Tuttavia, il pubblico ministero ha deciso per il mantenimento della custodia cautelare per le altre accuse, motivando la decisione con il fatto che le indagini sul fascicolo sono ancora in corso.
Secondo quanto riportato da Miray Tamer di 10haber, l'avvocato della coppia, Hüseyin Kaya, ha definito questa 'una decisione corretta ma molto tardiva'.
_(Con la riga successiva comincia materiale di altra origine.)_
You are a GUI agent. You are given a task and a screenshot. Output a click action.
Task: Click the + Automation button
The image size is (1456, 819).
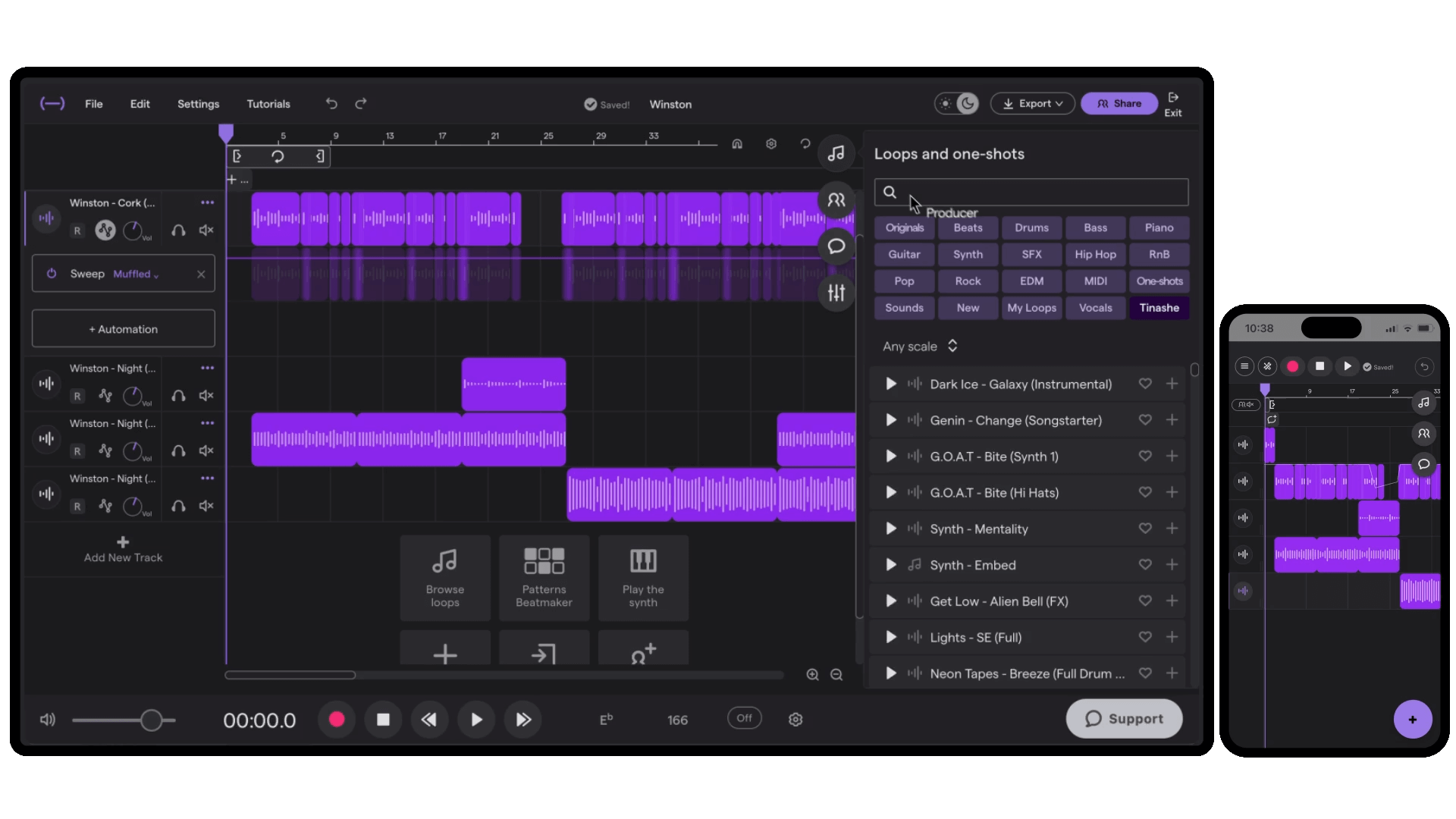click(x=124, y=329)
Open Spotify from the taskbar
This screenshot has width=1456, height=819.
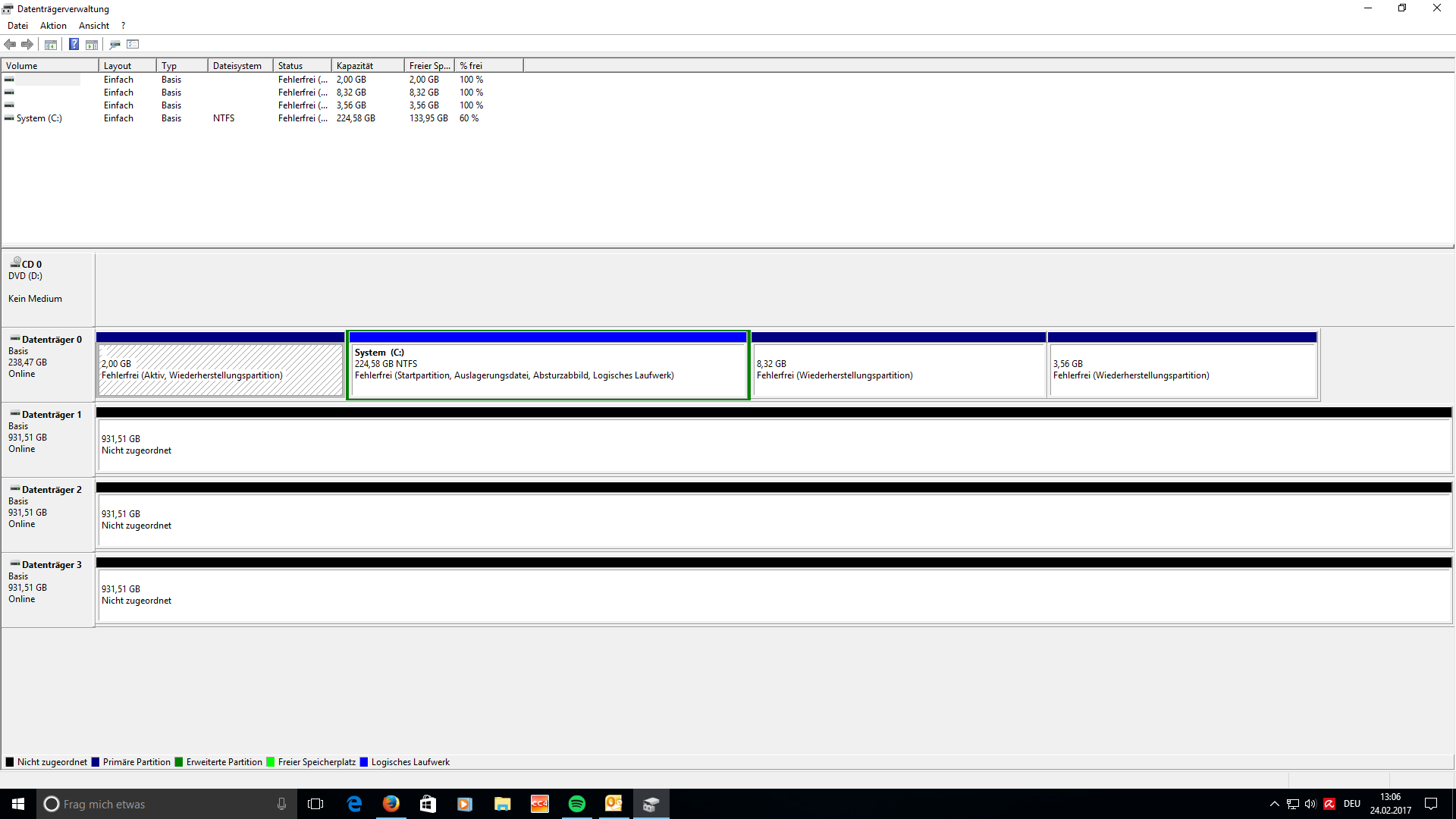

LETTERA AL PRESIDENTE ERDOĞAN
Affermando che Dilan Polat ha scritto una lettera indirizzata al Presidente Recep Tayyip Erdoğan e al Ministro della Giustizia Yılmaz Tunç, Kaya ha dichiarato quanto segue:
"Non ho voluto che venisse inviata. Perché, come avvocati, stiamo già parlando e facendo valutazioni sui media in modo sufficiente, affinché il Presidente possa sentirci. Non volevamo che fosse una lettera ad avere effetto, ma che fosse la legge ad averlo."